Extemporaneous musings, occasionally poetic, about life in its richly varied dimensions, especially as relates to history, theology, law, literature, science, by one who is an attorney, ordained minister, historian, writer, and African American.
Thursday, February 2, 2017
DUSK OF DAWN AND 'KINSHIP'
The real essence of "kinship" is social heritage. Not common blood. Not genes. But, rather our human kinship comes from common living, from
common experiences: shared joys, disappointments, triumphs, tragedies, meals, home, memories. This reality is obscured by familial, kinship ties . But, beneath blood ties are social ties, if not above such ties, in day-to-day living.

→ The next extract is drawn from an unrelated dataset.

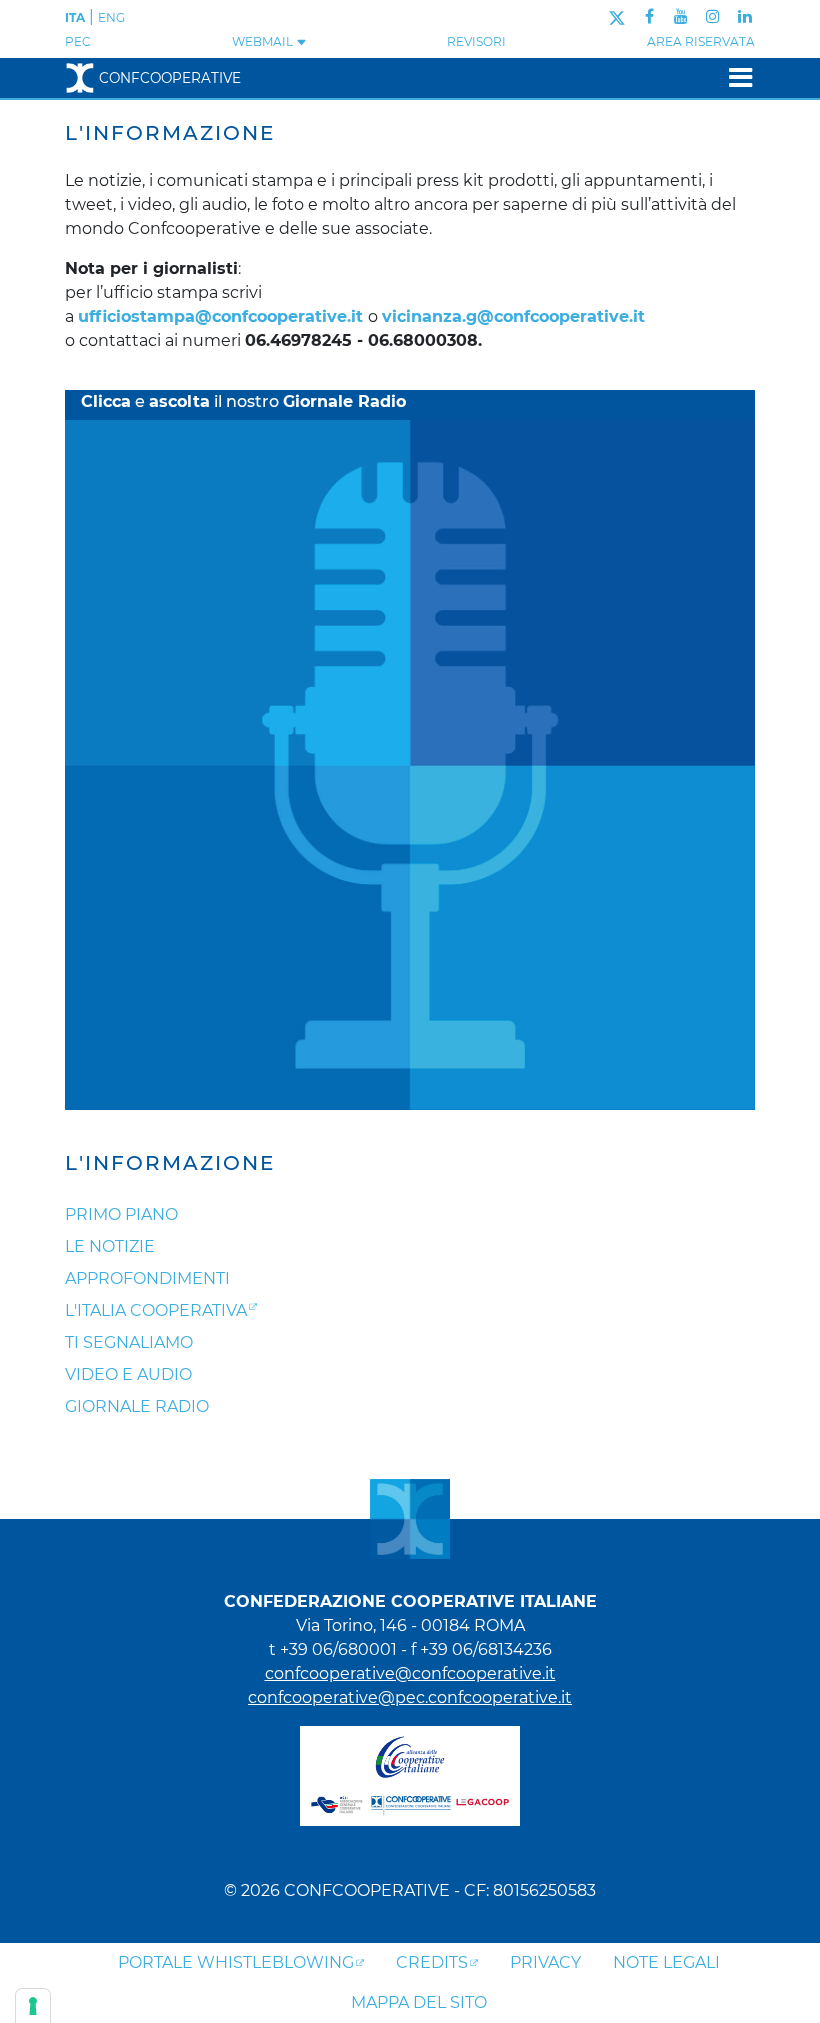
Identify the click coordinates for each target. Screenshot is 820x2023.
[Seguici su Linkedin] (745, 16)
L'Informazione (170, 1163)
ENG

"There is a friend who is closer than a brother," in other words. Prov. 18:24
This thought was engendered by one written by Dr. W.E.B. DuBois. He wrote:
"But the physical bond is least and the badge of color relatively unimportant save as a badge ; the real essence of this kinship is its social heritage of slavery; the discrimination and the insult; and this heritage binds together not simply the children of Africa, but extends through yellow Asia and into the South Seas. It is this unity that draws me to Africa."
P. 640, "Dusk of Dawn, DUBOIS WRITINGS (1986)
I had long wrestled with the ties that bind. Happily this solves it.